Ironía singular de los destinos: Juan Federico, el sobrino del elector Federico el Sabio, perdió en la batalla, con su libertad, su electorado; lo debió en gran medida al protegido de su tío, al Lutero de Wartburg. Pero ya después de Cappel, qué explosión de alegría en Lutero: con una alegría salvaje, sin duda, con una alegría rencorosa de hombre que, profesando que el fin justifica los medios en algunos casos privilegiados, no vacilará en decir un día, si hemos de dar crédito a la recopilación de Cordatus:[214] “Vale mucho más, es mucho más seguro anunciar la condenación, antes que la salvación de Zwingli y de Oecolampade… Porque así se salva y se protege a los vivos que les sobreviven…”. Pero hay que detenerse en declaraciones como ésta: “Si yo hubiera concluido el pacto de concordia con los Sacramentarios, tendría en mis manos la sangre de Cappel”.[215] O también: «Zwingli gritó públicamente: “Nada nos detendrá, ¡adelante! Y veréis en menos de tres años a España, Inglaterra, Francia y toda Alemania conquistadas para el Evangelio”.[216] Desgraciadamente su victoria imaginaria lo ha matado a él mismo; deformó escandalosamente las lecciones evangélicas; reforzó tan bien el papado que hoy todos los suizos vuelven a serle fieles…».
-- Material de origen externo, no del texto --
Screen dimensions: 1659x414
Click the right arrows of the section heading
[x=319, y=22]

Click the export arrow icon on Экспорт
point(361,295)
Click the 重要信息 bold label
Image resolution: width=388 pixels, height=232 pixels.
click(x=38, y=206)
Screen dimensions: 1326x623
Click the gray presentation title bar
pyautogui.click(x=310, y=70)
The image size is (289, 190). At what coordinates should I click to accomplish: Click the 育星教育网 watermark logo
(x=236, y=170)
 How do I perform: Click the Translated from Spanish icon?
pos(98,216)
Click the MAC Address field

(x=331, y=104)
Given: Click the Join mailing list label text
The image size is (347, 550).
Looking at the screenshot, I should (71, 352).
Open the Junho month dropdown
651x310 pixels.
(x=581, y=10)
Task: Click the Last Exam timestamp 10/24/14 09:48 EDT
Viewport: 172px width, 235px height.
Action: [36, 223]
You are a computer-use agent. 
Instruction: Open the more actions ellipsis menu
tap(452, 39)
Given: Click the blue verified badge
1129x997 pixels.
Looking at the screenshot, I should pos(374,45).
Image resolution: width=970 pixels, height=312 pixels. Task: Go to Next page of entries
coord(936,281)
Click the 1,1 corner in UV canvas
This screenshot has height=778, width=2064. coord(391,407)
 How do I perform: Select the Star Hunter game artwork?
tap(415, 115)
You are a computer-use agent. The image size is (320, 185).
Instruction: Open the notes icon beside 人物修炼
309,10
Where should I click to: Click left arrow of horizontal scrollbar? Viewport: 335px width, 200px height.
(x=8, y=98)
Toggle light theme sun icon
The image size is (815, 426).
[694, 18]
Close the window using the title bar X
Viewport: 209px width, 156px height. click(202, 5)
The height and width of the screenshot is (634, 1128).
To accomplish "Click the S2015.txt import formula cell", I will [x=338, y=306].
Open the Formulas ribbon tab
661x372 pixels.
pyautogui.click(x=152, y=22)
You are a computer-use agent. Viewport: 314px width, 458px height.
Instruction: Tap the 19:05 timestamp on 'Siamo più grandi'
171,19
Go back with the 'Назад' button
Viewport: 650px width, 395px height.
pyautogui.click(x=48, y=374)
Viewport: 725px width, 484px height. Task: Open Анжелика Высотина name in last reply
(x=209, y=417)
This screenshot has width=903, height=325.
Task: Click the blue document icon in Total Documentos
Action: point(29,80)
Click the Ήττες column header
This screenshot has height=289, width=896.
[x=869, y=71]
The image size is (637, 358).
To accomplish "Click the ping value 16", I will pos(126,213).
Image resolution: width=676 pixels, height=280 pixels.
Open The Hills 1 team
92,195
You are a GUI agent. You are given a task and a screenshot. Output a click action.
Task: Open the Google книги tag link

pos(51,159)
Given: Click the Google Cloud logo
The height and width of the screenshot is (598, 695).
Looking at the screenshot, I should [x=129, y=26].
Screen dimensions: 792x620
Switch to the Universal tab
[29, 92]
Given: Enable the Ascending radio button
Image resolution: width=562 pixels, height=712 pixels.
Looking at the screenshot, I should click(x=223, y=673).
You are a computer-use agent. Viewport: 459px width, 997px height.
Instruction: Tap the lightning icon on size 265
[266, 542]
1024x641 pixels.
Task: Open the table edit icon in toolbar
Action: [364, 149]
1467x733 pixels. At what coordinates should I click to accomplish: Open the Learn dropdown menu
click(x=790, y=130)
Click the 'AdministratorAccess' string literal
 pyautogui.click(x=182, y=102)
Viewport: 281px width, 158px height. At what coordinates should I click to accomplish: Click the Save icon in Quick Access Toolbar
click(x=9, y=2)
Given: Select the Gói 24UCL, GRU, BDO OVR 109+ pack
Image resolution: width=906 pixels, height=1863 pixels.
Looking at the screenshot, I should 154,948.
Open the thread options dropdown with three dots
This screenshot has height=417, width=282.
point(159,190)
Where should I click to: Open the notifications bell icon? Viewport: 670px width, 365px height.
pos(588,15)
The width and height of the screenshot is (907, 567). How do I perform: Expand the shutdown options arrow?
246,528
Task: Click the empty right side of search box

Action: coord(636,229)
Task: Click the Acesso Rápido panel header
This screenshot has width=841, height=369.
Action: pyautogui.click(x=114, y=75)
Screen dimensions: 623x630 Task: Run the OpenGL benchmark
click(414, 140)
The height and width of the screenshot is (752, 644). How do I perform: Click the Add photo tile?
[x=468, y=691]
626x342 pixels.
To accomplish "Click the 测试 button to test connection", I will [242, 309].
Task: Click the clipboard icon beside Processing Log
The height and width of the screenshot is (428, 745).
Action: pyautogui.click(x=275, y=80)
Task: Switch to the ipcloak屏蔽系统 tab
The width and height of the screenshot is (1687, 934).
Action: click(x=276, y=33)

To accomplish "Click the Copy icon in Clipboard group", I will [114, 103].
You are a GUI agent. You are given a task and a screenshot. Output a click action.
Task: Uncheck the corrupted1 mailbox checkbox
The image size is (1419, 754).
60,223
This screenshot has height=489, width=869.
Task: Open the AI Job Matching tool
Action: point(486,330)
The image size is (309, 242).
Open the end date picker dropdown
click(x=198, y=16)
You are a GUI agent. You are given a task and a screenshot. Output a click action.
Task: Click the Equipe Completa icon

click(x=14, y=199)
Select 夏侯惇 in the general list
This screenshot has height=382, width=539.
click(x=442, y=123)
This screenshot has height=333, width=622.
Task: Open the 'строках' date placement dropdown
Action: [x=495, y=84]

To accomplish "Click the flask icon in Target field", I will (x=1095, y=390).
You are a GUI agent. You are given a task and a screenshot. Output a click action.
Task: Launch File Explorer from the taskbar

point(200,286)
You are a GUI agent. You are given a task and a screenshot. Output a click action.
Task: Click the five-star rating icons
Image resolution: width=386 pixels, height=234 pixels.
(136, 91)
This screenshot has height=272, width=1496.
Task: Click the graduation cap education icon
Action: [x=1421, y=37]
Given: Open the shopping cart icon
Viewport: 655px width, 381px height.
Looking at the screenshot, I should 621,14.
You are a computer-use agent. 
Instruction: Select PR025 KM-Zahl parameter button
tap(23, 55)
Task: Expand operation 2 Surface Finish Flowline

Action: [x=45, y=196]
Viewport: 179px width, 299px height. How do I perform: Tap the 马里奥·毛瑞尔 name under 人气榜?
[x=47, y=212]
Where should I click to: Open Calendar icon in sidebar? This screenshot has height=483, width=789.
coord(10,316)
Aquí no hay sólo el veredicto que cae, implacable —“Zwingli ha tenido la muerte de un asesino»—,[217] hay también la alegría de un hombre que, habiendo erigido la inacción política en ley absoluta, se felicita, por una vez, de las ventajas seculares de su abstención. “Esperar.» Lutero espera, y a veces se suelta en predicciones extrañas. El mundo es tan malo, los príncipes son tan cobardes, todos los poderes terrenales tan infieles a sus deberes… ¿No es el Anticristo quien triunfa? ¿No se prepara Cristo para venir a abatirlo? Los signos precursores de su venida, los signos anunciadores del Juicio ¿no se multiplican? Lutero espera, Lutero anuncia. Fija fechas. Cuando el Turco, con crecido furor, se precipita sobre Alemania, saluda en él a Gog y a Magog golpeando las puertas del mundo cristiano. El día de Pascua de 1545, él lo sabe y lo dice, el gran misterio se cumplirá. El universo terrestre se desplomará. Y los justos nacerán a la vida eterna.